SACCONI A TREVISO
Dall'Alcoa a Porto Marghera, ricordando Eluana, proclamando il diritto alla vita
Treviso - Sulla caso Alcoa il ministro Sacconi si dice fiducioso e spera di riuscire a trovare soluzioni in un incontro in programma giovedì. "Io sono abbastanza fiducioso, nonostante tutto - ha detto il ministro trevigiano del welfare Maurizio Sacconi - a Treviso per un incontro pubblico - e stiamo lavorando. Abbiamo cercato contatti anche diretti con la società a Pittsburgh e confidiamo che giovedì possa emergere qualche soluzione".
Sacconi è intervenuto anche sulla Fiati dicendo che "La cassa integrazione alla Fiat é la conseguenza di un percorso, non può essere la premessa" e che l'uso dell'ammortizzatore sociale "é la conseguenza di percorsi industriali che debbono essere credibili e che debbono avere quale risultato il rafforzamento della base produttiva.
Poi, nei cambiamenti, si può anche ricorrere alla cassa integrazione, per evitare che si carichino sulle persone le conseguenze delle esigenze di razionalizzazione. Ma - ha ribadito - prima bisogna individuare un percorso industriale e nell'ambito di esso vediamo anche l'uso degli ammortizzatori sociali".
Considerazioni anche sull’industria chimica compatibile con le condizioni ambientali."Dobbiamo ricavare dalla storica esperienza della chimica di Porto Marghera - ha spiegato - soprattutto una chimica della funzione, proiettata verso i servizi piuttosto che verso le produzioni più pesanti. Ma questi - ha concluso - sono percorsi che devono essere realizzati garantendo l'occupazione e non disperdendo l'esperienza".
Ha affrontato anche il tema del rilancio previdenza complementare dicendo che il Governo sta lavorando "ad un rilancio della previdenza complementare, un percorso che però va costruito bene". "Al riguardo - ha aggiunto - dobbiamo creare le migliori condizioni perché sia davvero l'occasione per accrescere la base partecipativa, soprattutto presso i più giovani, la base cioè dei partecipanti agli strumenti della previdenza complementare".
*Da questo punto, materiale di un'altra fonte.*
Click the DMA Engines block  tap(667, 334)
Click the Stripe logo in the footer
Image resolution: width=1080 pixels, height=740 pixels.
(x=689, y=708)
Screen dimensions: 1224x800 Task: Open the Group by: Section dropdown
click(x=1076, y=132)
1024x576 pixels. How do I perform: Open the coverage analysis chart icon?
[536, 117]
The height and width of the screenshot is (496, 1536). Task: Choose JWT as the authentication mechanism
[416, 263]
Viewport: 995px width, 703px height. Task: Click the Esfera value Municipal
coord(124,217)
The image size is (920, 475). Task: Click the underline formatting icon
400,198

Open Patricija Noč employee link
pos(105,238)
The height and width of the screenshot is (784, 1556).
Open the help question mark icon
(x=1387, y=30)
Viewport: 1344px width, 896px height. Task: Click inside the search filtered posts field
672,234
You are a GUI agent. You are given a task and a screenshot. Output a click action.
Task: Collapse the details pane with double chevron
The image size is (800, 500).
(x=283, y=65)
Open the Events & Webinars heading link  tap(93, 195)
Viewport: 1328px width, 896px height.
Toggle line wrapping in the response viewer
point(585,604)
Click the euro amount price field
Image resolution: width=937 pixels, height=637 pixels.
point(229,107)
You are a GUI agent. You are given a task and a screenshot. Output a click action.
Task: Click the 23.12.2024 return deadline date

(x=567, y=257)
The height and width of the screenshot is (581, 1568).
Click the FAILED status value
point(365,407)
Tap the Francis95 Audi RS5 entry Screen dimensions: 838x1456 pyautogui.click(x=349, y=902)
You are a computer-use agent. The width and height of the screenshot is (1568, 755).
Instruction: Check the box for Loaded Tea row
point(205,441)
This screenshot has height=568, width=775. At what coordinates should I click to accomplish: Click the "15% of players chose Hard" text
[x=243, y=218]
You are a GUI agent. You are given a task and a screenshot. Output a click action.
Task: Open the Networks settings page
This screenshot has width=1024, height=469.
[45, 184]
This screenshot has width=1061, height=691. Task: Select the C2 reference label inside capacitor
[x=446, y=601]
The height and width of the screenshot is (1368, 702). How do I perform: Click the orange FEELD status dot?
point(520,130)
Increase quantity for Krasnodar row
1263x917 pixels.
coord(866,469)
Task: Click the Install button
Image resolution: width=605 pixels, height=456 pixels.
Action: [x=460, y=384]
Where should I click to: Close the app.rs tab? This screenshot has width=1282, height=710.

E ad un anno, oggi, dalla morte di Eluana Englaro, Il ministro aveva messo i bastoni fra le ruote al padre Peppino, Sacconi ha detto che oggi sarebbe stato a Lecco per reincontrare le suore che così amorevolmente hanno curato Eluana Englaro.
"Incontrai alcune di queste suore a Roma - ha aggiunto – e domani, (oggi per chi legge, ndr) avrò modo di visitarle a Lecco e poi di organizzare insieme al sottosegretario alla sanità, Eugenia Rocella, una conferenza stampa per fare il punto sul modo di difendere attivamente anche una vita difficile, come quella di coloro che si trovano in una condizione di stato vegetativo persistente".
Sacconi ha anche rilevato che "in recenti attività di ricerca si è potuto rinvenire un'attività cerebrale anche in una persona in quelle condizioni". "Sono persone che hanno tutte le funzioni, pur fortemente disabili". "Noi – ha aggiunto - dobbiamo fare in modo che attraverso l'amore, anzitutto quello dei famigliari, delle persone generosamente disponibili ad accompagnarle, possa salvaguardarsi il valore della vita". Sempre che tutti siano disposti a considerare vita quella di chi è costretto a vegetare in un letto.



20/07/2010
Cosa dicono i lettori
Craxiano della prima ora ha
Craxiano della prima ora ha distrutto la cultura veneta dello wellfare per un pugno di euro e una poltrona.Ora mendica (per me falsamente) la briciola della multinazionale di turno.I politici(sigh) italiani non delocalizzeranno mai finche' c'è un italiano da mungere (circonvenzione d'incapaci)
Ecco la nostra classe
Ecco la nostra classe politica, che prende viscidamente per la tonaca le suore, che vuole entrare a gamba tesa nelle case e nel dolore delle famiglie, che impugna l'ultimo estemporaneo articoletto letto sui giornali per trasformarsi in luminari della scienza e dell'etica.
Questa è la superbia rivestita di spirito santo di chi tutto comprende e tutto può insegnare, che tanti danni ha fatto e continuerà a fare alle coscienze e alle vite delle persone.